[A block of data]

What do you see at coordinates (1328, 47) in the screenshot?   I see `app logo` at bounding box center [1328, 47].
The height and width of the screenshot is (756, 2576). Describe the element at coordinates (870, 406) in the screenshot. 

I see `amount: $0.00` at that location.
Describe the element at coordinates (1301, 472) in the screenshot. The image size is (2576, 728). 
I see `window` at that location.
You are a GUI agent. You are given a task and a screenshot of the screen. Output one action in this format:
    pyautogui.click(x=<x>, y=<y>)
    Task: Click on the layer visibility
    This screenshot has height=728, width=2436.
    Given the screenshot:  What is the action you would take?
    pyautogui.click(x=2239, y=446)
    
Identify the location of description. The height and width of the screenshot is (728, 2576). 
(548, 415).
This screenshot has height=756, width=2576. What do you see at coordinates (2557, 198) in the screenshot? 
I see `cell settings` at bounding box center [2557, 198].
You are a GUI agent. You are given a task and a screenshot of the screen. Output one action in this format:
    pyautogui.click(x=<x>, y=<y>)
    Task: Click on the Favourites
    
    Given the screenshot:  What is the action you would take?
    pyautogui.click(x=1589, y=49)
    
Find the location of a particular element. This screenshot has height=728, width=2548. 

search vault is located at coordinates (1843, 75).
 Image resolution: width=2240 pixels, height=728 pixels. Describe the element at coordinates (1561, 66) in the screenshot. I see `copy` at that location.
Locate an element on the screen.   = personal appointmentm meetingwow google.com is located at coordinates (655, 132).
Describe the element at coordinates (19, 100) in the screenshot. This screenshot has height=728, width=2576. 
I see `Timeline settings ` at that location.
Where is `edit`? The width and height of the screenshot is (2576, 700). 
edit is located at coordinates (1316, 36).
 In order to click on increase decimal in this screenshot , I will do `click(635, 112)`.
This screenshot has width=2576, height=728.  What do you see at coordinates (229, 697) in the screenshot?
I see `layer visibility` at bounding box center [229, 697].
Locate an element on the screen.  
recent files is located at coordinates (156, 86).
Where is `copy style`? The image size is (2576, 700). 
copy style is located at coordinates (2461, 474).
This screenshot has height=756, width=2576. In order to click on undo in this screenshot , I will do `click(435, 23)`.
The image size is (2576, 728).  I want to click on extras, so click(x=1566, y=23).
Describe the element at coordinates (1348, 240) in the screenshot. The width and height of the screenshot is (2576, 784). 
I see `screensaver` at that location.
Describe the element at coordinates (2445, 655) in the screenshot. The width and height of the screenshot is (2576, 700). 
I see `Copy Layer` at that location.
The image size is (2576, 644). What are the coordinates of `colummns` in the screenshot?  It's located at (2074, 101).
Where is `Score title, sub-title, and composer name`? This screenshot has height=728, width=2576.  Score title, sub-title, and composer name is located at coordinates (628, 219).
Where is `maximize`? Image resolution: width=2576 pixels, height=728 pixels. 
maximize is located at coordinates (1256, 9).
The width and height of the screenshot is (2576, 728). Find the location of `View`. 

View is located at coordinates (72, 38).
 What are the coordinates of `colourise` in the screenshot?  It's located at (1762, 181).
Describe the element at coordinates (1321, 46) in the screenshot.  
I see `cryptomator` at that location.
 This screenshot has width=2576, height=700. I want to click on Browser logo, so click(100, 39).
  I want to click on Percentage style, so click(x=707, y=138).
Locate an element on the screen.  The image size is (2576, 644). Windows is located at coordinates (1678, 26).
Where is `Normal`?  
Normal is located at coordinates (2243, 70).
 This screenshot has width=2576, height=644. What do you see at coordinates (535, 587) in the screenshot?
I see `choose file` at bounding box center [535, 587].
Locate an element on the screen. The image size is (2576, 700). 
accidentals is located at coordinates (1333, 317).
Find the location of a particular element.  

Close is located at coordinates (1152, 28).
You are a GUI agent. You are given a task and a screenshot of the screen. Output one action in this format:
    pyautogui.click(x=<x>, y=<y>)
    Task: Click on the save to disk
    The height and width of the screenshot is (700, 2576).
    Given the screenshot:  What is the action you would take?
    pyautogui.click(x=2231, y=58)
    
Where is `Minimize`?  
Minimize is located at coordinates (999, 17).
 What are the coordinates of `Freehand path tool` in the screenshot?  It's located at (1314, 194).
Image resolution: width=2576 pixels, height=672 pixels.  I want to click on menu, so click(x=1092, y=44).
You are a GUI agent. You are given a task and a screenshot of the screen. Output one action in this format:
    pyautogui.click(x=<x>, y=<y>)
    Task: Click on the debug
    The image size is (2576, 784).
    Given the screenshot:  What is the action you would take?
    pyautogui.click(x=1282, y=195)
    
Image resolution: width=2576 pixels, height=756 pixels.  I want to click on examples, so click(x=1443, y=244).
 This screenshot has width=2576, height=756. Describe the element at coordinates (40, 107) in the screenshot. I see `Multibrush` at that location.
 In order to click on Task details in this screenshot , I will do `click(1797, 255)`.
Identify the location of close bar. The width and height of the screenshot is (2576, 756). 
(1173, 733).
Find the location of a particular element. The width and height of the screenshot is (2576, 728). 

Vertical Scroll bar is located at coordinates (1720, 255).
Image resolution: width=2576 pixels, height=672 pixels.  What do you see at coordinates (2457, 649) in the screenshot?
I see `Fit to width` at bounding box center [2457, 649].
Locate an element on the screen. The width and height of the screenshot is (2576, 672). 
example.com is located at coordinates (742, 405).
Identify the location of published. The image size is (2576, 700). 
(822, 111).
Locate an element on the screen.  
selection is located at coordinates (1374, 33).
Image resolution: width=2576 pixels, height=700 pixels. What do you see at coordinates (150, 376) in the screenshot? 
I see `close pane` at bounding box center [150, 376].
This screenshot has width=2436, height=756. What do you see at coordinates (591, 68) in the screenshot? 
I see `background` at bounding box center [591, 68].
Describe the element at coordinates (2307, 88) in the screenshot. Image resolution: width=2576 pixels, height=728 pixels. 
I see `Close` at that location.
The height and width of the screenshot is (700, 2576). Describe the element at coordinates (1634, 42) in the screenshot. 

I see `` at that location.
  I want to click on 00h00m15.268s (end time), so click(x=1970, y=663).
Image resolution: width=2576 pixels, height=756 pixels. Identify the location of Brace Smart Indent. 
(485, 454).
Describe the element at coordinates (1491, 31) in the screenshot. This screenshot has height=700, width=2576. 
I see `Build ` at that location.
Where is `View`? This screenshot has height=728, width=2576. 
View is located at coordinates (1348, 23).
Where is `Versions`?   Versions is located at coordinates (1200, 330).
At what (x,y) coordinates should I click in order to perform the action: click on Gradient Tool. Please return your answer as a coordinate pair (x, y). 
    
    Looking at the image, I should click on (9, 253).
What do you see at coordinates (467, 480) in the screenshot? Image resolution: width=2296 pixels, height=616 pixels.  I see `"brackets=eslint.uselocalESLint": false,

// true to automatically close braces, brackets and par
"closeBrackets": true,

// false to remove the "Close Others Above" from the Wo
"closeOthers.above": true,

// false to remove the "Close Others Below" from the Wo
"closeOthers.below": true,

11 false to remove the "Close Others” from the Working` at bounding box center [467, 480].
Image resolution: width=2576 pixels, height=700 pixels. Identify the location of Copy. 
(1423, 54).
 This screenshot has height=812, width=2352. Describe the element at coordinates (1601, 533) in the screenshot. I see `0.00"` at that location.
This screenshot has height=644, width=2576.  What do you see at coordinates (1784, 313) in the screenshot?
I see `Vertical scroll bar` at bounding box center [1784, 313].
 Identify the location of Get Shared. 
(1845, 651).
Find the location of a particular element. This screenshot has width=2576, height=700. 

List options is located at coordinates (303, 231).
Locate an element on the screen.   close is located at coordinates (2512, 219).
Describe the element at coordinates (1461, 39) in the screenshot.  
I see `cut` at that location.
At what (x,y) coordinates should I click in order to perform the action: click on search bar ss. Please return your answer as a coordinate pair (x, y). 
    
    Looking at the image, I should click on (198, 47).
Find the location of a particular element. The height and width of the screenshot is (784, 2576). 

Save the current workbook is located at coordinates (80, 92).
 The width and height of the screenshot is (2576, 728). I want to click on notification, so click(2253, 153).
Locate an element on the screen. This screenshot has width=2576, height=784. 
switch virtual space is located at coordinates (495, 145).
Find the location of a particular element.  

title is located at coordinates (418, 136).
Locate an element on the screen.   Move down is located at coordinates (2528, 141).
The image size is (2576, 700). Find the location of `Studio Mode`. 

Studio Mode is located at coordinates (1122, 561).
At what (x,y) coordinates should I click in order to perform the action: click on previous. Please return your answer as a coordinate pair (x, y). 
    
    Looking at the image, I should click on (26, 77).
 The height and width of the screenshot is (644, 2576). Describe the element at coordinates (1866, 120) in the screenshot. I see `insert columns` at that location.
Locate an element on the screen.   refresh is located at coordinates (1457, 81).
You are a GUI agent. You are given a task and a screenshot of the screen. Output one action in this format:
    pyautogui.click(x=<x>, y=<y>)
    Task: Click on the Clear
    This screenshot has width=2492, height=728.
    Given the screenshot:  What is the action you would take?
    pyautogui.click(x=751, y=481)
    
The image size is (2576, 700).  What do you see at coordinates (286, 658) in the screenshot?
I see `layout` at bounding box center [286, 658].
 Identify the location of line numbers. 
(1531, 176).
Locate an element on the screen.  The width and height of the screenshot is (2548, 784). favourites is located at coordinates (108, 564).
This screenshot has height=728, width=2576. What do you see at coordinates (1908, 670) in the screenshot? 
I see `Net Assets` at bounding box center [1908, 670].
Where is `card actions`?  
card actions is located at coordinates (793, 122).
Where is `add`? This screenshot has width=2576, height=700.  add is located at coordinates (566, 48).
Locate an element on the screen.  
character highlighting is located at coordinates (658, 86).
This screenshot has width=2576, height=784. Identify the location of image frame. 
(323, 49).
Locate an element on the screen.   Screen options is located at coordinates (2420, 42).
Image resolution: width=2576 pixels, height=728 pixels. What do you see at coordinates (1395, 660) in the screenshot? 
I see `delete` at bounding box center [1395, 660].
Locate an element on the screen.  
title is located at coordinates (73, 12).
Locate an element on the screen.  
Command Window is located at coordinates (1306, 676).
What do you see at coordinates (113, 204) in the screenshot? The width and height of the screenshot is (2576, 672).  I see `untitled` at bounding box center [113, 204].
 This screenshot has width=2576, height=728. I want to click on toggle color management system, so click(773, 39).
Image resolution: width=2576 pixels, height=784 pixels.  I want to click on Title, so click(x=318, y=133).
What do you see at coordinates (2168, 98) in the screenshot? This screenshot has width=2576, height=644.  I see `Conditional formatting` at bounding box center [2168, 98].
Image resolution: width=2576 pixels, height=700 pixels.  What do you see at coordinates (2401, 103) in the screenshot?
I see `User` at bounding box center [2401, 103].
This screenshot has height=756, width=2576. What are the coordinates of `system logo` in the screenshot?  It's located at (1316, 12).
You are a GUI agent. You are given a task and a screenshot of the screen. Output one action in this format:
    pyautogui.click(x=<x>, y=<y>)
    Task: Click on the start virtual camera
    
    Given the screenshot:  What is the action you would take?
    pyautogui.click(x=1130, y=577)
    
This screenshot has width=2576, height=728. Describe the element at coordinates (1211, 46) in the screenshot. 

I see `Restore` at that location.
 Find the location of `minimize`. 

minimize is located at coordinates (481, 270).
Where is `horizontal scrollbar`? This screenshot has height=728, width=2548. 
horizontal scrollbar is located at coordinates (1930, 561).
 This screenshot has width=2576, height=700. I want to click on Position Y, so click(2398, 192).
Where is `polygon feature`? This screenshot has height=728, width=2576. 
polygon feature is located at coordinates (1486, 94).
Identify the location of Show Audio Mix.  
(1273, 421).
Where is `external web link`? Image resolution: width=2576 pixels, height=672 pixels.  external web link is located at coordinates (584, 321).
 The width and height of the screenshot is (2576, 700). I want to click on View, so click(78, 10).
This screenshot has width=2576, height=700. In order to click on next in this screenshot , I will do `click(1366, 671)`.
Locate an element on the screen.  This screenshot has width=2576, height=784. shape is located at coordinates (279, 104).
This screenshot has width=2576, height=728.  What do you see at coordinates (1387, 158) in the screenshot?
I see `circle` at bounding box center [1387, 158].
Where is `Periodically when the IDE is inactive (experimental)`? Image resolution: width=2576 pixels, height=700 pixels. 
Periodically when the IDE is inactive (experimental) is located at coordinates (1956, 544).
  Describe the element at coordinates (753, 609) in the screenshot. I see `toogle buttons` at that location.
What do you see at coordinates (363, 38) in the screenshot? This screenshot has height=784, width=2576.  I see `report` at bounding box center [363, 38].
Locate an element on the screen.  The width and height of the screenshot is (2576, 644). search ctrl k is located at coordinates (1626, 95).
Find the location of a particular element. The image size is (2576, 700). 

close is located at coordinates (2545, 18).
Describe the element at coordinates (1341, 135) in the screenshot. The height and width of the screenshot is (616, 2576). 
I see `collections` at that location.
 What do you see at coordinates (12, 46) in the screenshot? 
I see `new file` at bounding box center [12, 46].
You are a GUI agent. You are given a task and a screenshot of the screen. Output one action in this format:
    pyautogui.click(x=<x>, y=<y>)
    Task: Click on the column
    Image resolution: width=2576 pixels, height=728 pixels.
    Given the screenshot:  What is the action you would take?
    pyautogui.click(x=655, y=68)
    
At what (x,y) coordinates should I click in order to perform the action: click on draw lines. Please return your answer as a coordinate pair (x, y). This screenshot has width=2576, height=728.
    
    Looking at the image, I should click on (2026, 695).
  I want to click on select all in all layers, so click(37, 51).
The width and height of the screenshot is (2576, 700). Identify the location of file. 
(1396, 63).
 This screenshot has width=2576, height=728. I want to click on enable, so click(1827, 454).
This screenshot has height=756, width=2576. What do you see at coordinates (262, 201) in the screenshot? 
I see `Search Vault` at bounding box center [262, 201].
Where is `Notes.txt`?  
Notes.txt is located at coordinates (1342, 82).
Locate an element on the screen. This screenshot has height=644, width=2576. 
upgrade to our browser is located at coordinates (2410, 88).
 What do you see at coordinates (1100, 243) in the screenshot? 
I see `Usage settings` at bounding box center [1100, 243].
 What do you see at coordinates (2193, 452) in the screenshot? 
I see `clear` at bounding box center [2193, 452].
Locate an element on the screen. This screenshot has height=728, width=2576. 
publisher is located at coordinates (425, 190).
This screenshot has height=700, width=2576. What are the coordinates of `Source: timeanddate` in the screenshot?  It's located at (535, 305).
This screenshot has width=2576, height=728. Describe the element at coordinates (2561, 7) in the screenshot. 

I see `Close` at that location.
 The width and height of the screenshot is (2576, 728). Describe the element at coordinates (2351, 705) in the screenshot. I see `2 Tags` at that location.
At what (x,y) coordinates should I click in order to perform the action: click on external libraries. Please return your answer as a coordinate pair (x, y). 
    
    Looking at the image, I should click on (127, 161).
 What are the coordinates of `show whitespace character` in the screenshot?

■ WORK TO DO
Recast the part of the data that opens with the line containing "What do you see at coordinates (113, 204)" and closes with the line containing "Image resolution: width=2576 pixels, height=784" as a JSON list of strings, one string per line, leaving out blank lines.

■ CORRECT RESULT
[
  "What do you see at coordinates (113, 204) in the screenshot? The width and height of the screenshot is (2576, 672).  I see `untitled` at bounding box center [113, 204].",
  " This screenshot has width=2576, height=728. I want to click on toggle color management system, so click(773, 39).",
  "Image resolution: width=2576 pixels, height=784 pixels.  I want to click on Title, so click(x=318, y=133)."
]